First, here’s the opportunity…

Millions of businesses must be sold soon
Consider these facts…

  • Over 10,000 baby boomers are retiring each day.
  • By 2030 every baby boomer will be 65 or older. (U.S. Census).
  • In the U.K., Europe, Australia, Canada, Singapore, New Zealand and the U.S. there are 63.95 million small to medium-sized businesses.
  • In the US, a huge 41% of small businesses and franchises are owned by baby boomers.

What does this all mean?

Baby boomers have immense time pressure to sell their businesses so they can enjoy their retirement.

Now, here’s what’s fascinating…

5 reasons baby boomers are struggling to sell their businesses

  1. Low demand. These businesses are usually too small to attract interest from private equity firms. Plus, the millennial sons and daughters of business owners aren’t interested in continuing the family legacy. They’d rather do something with blockchain, marijuana, or an app, rather than run a traditional business air-conditioning, cleaning or engineering companies.)
  2. Over supply. As I mentioned before, there are 63.95 million small to medium-sized businesses when you combine the english-speaking countries (plus Europe). However, because baby boomers are larger than the next generation (Gen X), there’s a big oversupply.
  3. Not fit for sale. Many owners run their personal expenses through their business and don’t have key staff activity documented properly, among other things. Things that make it very difficult to sell.
  4. Limited time. As baby boomers reach retirement they need to exit their businesses. The longer they wait, the more pressure they put on their shoulders to sell, which could result in them being forced to settle for a lower price.
  5. Competitors. The most obvious buyers for these businesses are their competitors. However, a lot of these business owners do NOT want to sell to their competitors. Why? Because they’re worried the new owner might asset-strip their life’s work and fire all the staff.
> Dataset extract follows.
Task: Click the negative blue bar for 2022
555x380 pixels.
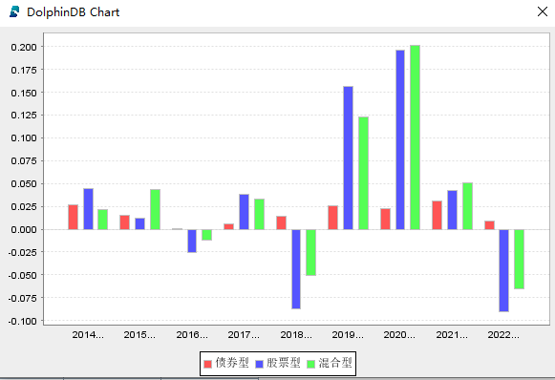Action: 504,270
Plus, selling to a competitor they’ve known for decades often feels humiliating, like they’re submitting defeat.

Baby boomers have few (if any) options to sell

  • Many owners list through a broker only to discover that buyers are not willing to pay their asking price.
  • Others extract cash from their companies and close the doors instead.
  • Desperate owners reluctantly sell for a lower price.
  • When you consider these five factors…

Trillions of dollars will change hands
In fact, Forbes published an article calling this period “The Greatest Wealth Transfer In History.”
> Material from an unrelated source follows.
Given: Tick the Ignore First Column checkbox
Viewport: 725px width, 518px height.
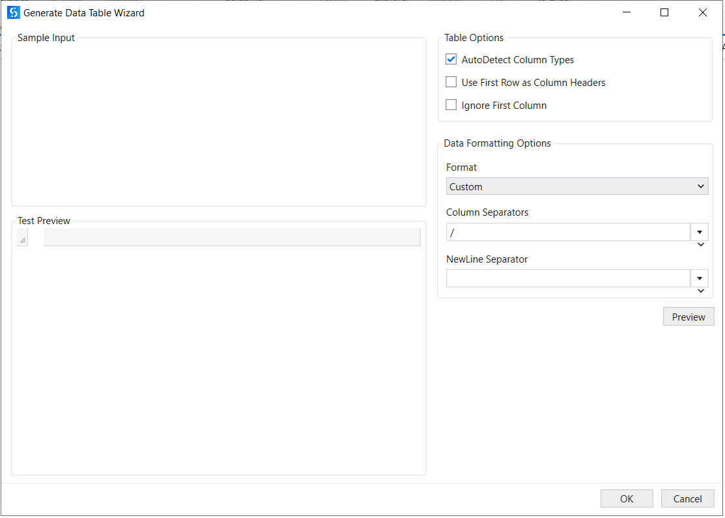Looking at the screenshot, I should 451,105.
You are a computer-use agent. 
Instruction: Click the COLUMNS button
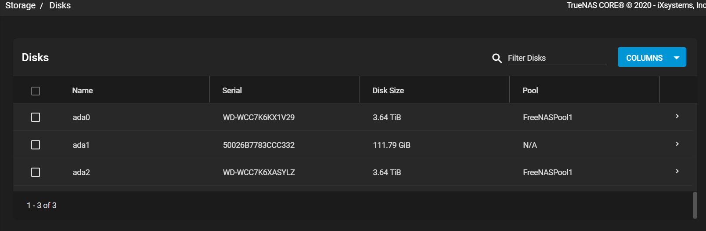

They expect around $30 trillion in wealth to be passed on to the next generations.

Plus, because the next generation (Gen X) is smaller, this wealth will be more concentrated.

Now, with all that said, here’s…

The wrong way to acquire these businesses
Many people think the easy way to acquire one of these businesses is to say…
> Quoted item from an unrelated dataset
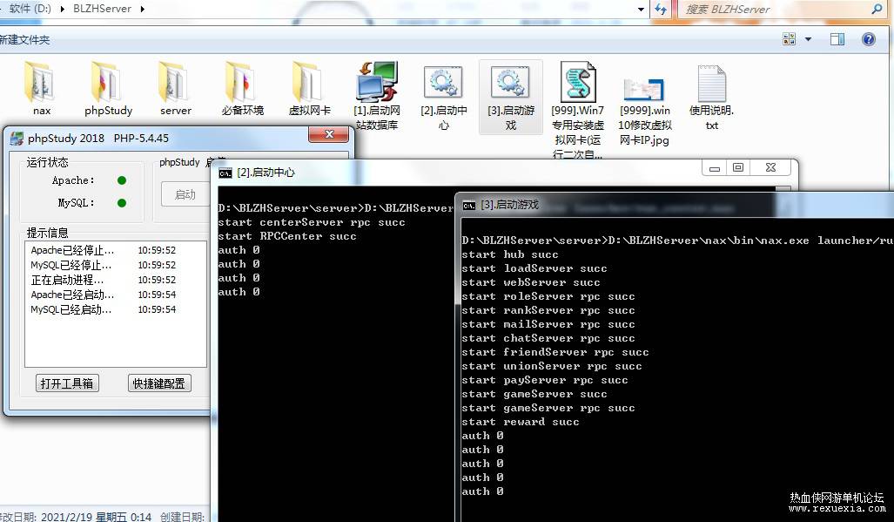Open the Explorer help icon

pyautogui.click(x=869, y=39)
“Let me take your business and I’ll pay you from the working capital over X amount of years.”
And yes, while this IS a no-money deal structure, it’s not compelling.

If you use this approach you’ll likely get a hard “No!”

Baby boomers have no good reason to accept an offer like this.

They could accept a deal like this from a staff member or someone they trust.

What’s the right way to acquire these businesses?
The fastest and easiest way to acquire businesses without paying capital upfront is using a deal structure I called W.I.B.O (Work In, Buy Out).

I’ll explain exactly how this works in a moment.

First, it’s important you understand how this deal structure came about.

How I made this incredible discovery
Back in the 90s, I started and grew a telecoms company in the UK from scratch.

It was a bootstrapped startup.

And, once we grew the business to £1 million, we started getting approached by other telecom companies who wanted to buy us.

See, at the time, telecommunications had become very fragmented. (i.e., lots of small players.)

It was going through a consolidation period where companies were frantically buying each other.


I never thought of acquiring a company
The concept was totally alien to me.

Plus, I didn’t want to risk the capital.

And the cash flow in my business was always tight.

Anyway, as a result of our fast growth, a bunch of telecom companies contacted me offering to buy my business.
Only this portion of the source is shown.